For the first time in its 21-year contractual partnership with the owner/operator of the Roosevelt Landfill, Klickitat County had to sue to enforce its contractual rights.

Shortly before the county and landfill owner/operator Allied Waste Industries, Inc., were scheduled to appear in federal district court in Yakima, however, the parties settled their differences after another round of negotiations produced a solution to a sticky business matter: the control and disposition of existing waste streams acquired as a result of corporate merger.

Klickitat County's board of commissioners approved the settlement agreement -- as well as an addendum to the master contract between the county and Allied Waste that addressed the legal issues -- on June 21, following a public hearing in Goldendale.

In addition to the contract language that protects the interests of both parties, Allied Waste agreed to extend the contract term five years, to make a one-time payment of $100,000 to Klickitat County, and to a compensation formula that pays the county for waste it disposes of elsewhere.

The county filed its lawsuit against Allied Waste in Klickitat County Superior Court in January of this year after negotiations broke down. Allied, however, prevailed on a motion to have the matter heard in federal district court.

"There were a lot of negotiations, but we weren't able to reach a conclusion with them," said Kevin Barry, director of the county's Solid Waste Department. "None of us wanted to go to court but we felt we didn't have another option at that time."

As the May 24 court date approached, though, Barry and landfill manager Matt Henry decided to put their heads together one more time to see if they couldn't work things out. (The Enterprise contacted Mr. Henry by e-mail for comment but did not receive a response prior to its publication deadline.)

"Negotiations were stepped up, and we were able to reach agreement," Barry said. The next step was to get the decision-makers to sign off on the proposals for settlement.

At issue in the lawsuit was an indeterminate amount of waste that originated in Oregon's Multnomah and Washington counties. Allied controlled those waste streams under transportation agreements with local governments in those counties.

But, when Allied bought Regional Disposal Co. (RDC) and the Roosevelt Landfill in 2002, the company's disposal of those waste streams at the Coffin Butte Landfill outside Corvallis came into question.

The county's view held that Allied, as the county's disposal contractor, had to make its best effort to direct waste streams under its control to Roosevelt. The master contract defines a "wasteshed" under which all garbage under Allied's control must go to Roosevelt for disposal. (The wasteshed comprises Washington, Oregon, part of Idaho, Alaska and British Columbia.)

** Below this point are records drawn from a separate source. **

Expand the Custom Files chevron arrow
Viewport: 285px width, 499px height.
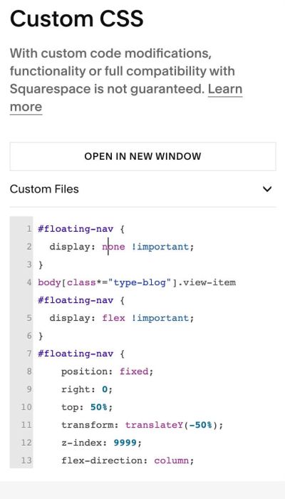coord(267,189)
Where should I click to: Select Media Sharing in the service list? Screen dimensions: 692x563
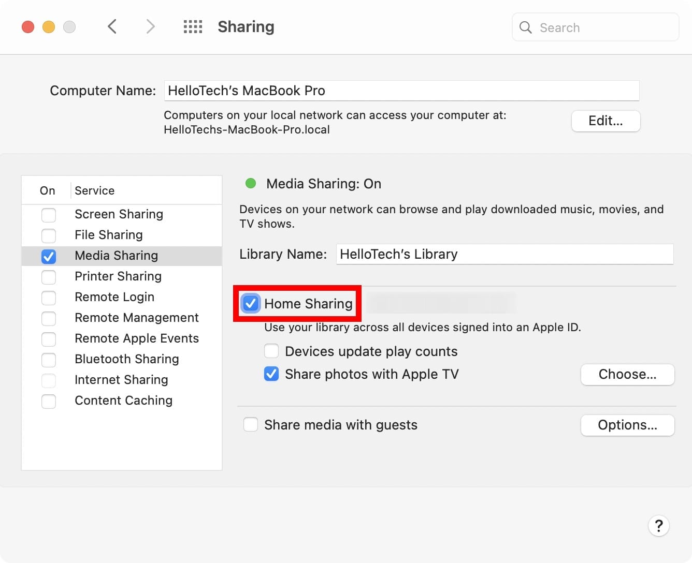(x=116, y=255)
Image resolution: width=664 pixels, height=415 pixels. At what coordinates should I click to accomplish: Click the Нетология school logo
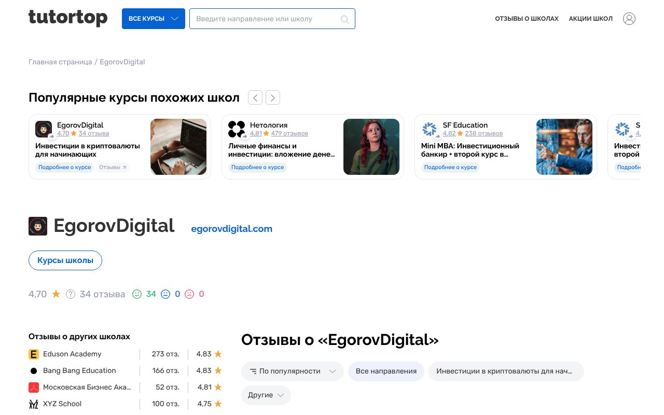pyautogui.click(x=237, y=129)
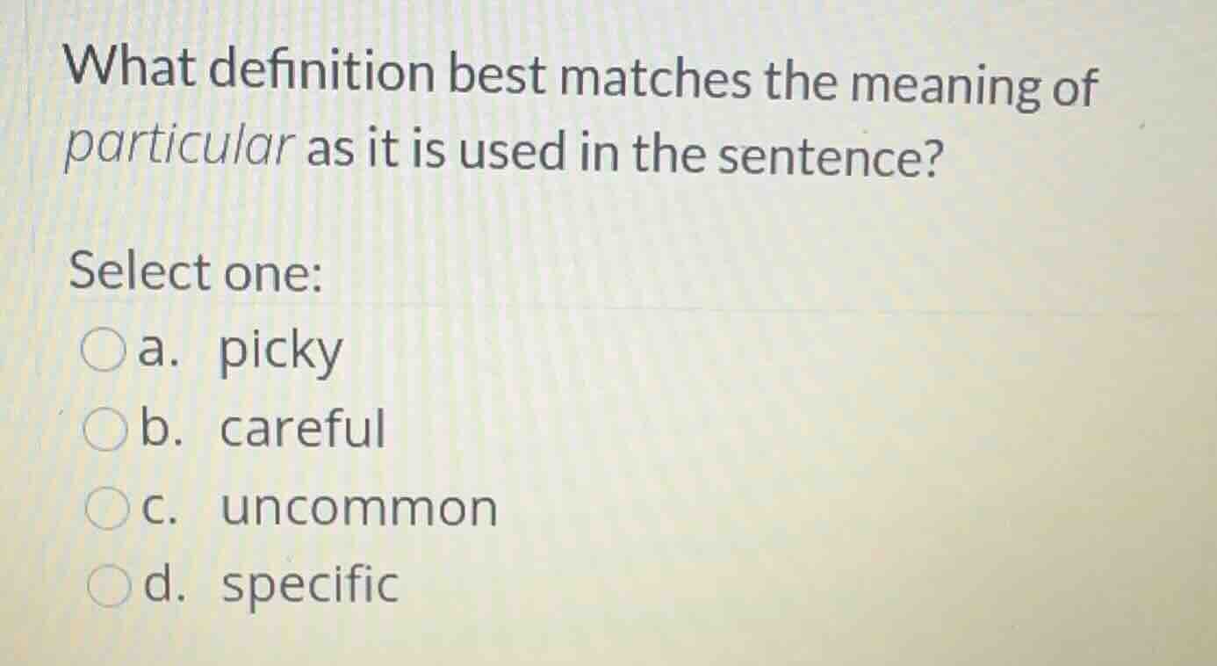Click the label text 'uncommon'
The width and height of the screenshot is (1217, 666).
pos(360,508)
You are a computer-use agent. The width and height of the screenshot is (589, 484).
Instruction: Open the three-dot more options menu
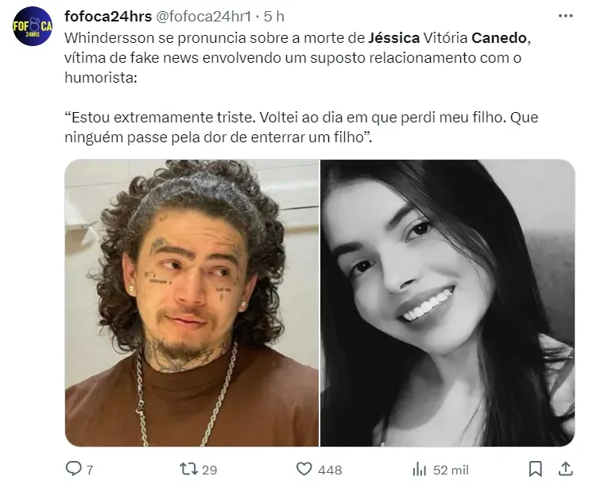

Allied, in its pursuit of RDC, agreed to a contract language that exempted the Willamette Valley from the wasteshed, but not Multnomah and Washington counties.

As Barry pointed, however, "It was garbage that could never have been going to Roosevelt because it was an existing waste stream" that Allied controlled under pre-existing transportation agreements.

Now that the contract amendments are done, and the county has made it clear to Allied that it is going to enforce the contract, Barry said the issue shouldn't come up again in this context. And the disputed Oregon waste stream?

"If it doesn't come to us, we'll still get $1 per ton for that waste, plus we preserve that tipping space in the landfill for waste that will pay us $3 a ton."